Consigna de tarea → Reproduce de forma literal todas las líneas de los registros siguientes.

Datos para localizar palabras y elementos →
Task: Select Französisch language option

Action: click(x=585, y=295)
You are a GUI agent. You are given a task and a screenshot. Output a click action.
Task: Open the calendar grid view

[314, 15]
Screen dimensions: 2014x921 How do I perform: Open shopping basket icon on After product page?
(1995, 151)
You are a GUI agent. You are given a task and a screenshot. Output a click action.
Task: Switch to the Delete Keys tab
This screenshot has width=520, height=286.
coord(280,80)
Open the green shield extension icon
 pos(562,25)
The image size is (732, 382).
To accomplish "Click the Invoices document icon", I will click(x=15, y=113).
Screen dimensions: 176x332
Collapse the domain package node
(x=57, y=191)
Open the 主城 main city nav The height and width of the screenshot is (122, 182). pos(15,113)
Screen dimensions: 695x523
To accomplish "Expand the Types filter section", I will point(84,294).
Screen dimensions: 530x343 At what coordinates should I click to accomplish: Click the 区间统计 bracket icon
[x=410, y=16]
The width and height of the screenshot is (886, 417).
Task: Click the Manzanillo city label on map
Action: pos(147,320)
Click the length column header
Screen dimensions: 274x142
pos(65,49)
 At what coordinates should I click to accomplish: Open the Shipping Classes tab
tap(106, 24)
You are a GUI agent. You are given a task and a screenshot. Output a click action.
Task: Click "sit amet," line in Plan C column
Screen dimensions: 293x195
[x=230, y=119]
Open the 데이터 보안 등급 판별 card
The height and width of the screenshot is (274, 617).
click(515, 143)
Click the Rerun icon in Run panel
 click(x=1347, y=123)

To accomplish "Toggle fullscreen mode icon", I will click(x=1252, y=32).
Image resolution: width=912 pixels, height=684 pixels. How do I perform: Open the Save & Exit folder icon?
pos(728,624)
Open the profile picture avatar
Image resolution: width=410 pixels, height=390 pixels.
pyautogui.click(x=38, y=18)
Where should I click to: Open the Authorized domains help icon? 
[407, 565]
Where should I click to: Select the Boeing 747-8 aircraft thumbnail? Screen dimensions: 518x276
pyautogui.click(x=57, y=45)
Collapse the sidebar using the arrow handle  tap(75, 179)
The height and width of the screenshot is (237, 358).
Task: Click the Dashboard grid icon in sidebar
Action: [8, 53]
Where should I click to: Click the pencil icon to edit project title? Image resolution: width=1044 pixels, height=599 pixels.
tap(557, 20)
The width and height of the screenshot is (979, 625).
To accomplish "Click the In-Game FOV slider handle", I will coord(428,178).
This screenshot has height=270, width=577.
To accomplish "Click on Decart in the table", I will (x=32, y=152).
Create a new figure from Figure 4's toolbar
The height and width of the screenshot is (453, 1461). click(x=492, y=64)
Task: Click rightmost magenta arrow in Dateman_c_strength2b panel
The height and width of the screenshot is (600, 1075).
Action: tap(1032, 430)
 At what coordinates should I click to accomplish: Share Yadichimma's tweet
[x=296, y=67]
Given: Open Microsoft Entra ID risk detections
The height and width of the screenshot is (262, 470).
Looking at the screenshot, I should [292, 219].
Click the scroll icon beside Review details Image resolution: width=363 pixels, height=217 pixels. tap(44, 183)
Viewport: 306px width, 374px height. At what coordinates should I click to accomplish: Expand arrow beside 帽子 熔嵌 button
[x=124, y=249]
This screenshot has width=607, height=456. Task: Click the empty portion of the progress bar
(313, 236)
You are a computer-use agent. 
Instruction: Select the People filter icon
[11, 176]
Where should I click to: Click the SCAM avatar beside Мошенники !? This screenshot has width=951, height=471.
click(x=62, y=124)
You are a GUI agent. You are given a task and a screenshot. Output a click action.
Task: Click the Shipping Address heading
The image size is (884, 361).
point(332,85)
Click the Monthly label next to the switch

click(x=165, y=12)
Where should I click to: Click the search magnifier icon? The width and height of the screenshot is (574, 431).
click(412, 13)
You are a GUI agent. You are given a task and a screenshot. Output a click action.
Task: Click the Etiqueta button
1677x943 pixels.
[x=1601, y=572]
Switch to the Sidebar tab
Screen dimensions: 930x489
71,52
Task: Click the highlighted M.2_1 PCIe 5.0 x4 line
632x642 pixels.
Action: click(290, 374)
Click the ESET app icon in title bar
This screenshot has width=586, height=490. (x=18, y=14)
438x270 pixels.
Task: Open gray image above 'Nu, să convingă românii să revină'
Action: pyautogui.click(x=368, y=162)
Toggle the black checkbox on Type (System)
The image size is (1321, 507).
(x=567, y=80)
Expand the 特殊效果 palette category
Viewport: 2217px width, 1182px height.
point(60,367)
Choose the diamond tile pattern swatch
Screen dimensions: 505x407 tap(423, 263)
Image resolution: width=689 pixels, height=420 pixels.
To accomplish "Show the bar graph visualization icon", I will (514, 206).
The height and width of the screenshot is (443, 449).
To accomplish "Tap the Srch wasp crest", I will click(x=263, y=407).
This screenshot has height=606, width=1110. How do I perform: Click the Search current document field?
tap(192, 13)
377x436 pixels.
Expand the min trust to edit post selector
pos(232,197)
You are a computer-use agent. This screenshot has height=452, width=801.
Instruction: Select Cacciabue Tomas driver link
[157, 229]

Solución del problema →
Task: Select Französisch language option

Action: click(x=585, y=295)
You are a GUI agent. You are given a task and a screenshot. Output a click action.
Task: Open the calendar grid view

[314, 15]
Screen dimensions: 2014x921 How do I perform: Open shopping basket icon on After product page?
(1995, 151)
You are a GUI agent. You are given a task and a screenshot. Output a click action.
Task: Switch to the Delete Keys tab
This screenshot has width=520, height=286.
coord(280,80)
Open the green shield extension icon
 pos(562,25)
The image size is (732, 382).
To accomplish "Click the Invoices document icon", I will click(x=15, y=113).
Screen dimensions: 176x332
Collapse the domain package node
(x=57, y=191)
Open the 主城 main city nav The height and width of the screenshot is (122, 182). pos(15,113)
Screen dimensions: 695x523
To accomplish "Expand the Types filter section", I will point(84,294).
Screen dimensions: 530x343 At what coordinates should I click to accomplish: Click the 区间统计 bracket icon
[x=410, y=16]
The width and height of the screenshot is (886, 417).
Task: Click the Manzanillo city label on map
Action: pos(147,320)
Click the length column header
Screen dimensions: 274x142
pos(65,49)
 At what coordinates should I click to accomplish: Open the Shipping Classes tab
tap(106, 24)
You are a GUI agent. You are given a task and a screenshot. Output a click action.
Task: Click "sit amet," line in Plan C column
Screen dimensions: 293x195
[x=230, y=119]
Open the 데이터 보안 등급 판별 card
The height and width of the screenshot is (274, 617).
click(515, 143)
Click the Rerun icon in Run panel
 click(x=1347, y=123)

To accomplish "Toggle fullscreen mode icon", I will click(x=1252, y=32).
Image resolution: width=912 pixels, height=684 pixels. How do I perform: Open the Save & Exit folder icon?
pos(728,624)
Open the profile picture avatar
Image resolution: width=410 pixels, height=390 pixels.
pyautogui.click(x=38, y=18)
Where should I click to: Open the Authorized domains help icon? 
[407, 565]
Where should I click to: Select the Boeing 747-8 aircraft thumbnail? Screen dimensions: 518x276
pyautogui.click(x=57, y=45)
Collapse the sidebar using the arrow handle  tap(75, 179)
The height and width of the screenshot is (237, 358).
Task: Click the Dashboard grid icon in sidebar
Action: [8, 53]
Where should I click to: Click the pencil icon to edit project title? Image resolution: width=1044 pixels, height=599 pixels.
tap(557, 20)
The width and height of the screenshot is (979, 625).
To accomplish "Click the In-Game FOV slider handle", I will coord(428,178).
This screenshot has height=270, width=577.
To accomplish "Click on Decart in the table", I will (x=32, y=152).
Create a new figure from Figure 4's toolbar
The height and width of the screenshot is (453, 1461). click(x=492, y=64)
Task: Click rightmost magenta arrow in Dateman_c_strength2b panel
The height and width of the screenshot is (600, 1075).
Action: tap(1032, 430)
 At what coordinates should I click to accomplish: Share Yadichimma's tweet
[x=296, y=67]
Given: Open Microsoft Entra ID risk detections
The height and width of the screenshot is (262, 470).
Looking at the screenshot, I should [292, 219].
Click the scroll icon beside Review details Image resolution: width=363 pixels, height=217 pixels. tap(44, 183)
Viewport: 306px width, 374px height. At what coordinates should I click to accomplish: Expand arrow beside 帽子 熔嵌 button
[x=124, y=249]
This screenshot has width=607, height=456. Task: Click the empty portion of the progress bar
(313, 236)
You are a computer-use agent. 
Instruction: Select the People filter icon
[11, 176]
Where should I click to: Click the SCAM avatar beside Мошенники !? This screenshot has width=951, height=471.
click(x=62, y=124)
You are a GUI agent. You are given a task and a screenshot. Output a click action.
Task: Click the Shipping Address heading
The image size is (884, 361).
point(332,85)
Click the Monthly label next to the switch

click(x=165, y=12)
Where should I click to: Click the search magnifier icon? The width and height of the screenshot is (574, 431).
click(412, 13)
You are a GUI agent. You are given a task and a screenshot. Output a click action.
Task: Click the Etiqueta button
1677x943 pixels.
[x=1601, y=572]
Switch to the Sidebar tab
Screen dimensions: 930x489
71,52
Task: Click the highlighted M.2_1 PCIe 5.0 x4 line
632x642 pixels.
Action: click(290, 374)
Click the ESET app icon in title bar
This screenshot has width=586, height=490. (x=18, y=14)
438x270 pixels.
Task: Open gray image above 'Nu, să convingă românii să revină'
Action: pyautogui.click(x=368, y=162)
Toggle the black checkbox on Type (System)
The image size is (1321, 507).
(x=567, y=80)
Expand the 特殊效果 palette category
Viewport: 2217px width, 1182px height.
point(60,367)
Choose the diamond tile pattern swatch
Screen dimensions: 505x407 tap(423, 263)
Image resolution: width=689 pixels, height=420 pixels.
To accomplish "Show the bar graph visualization icon", I will (514, 206).
The height and width of the screenshot is (443, 449).
To accomplish "Tap the Srch wasp crest", I will click(x=263, y=407).
This screenshot has height=606, width=1110. How do I perform: Click the Search current document field?
tap(192, 13)
377x436 pixels.
Expand the min trust to edit post selector
pos(232,197)
You are a computer-use agent. This screenshot has height=452, width=801.
Instruction: Select Cacciabue Tomas driver link
[157, 229]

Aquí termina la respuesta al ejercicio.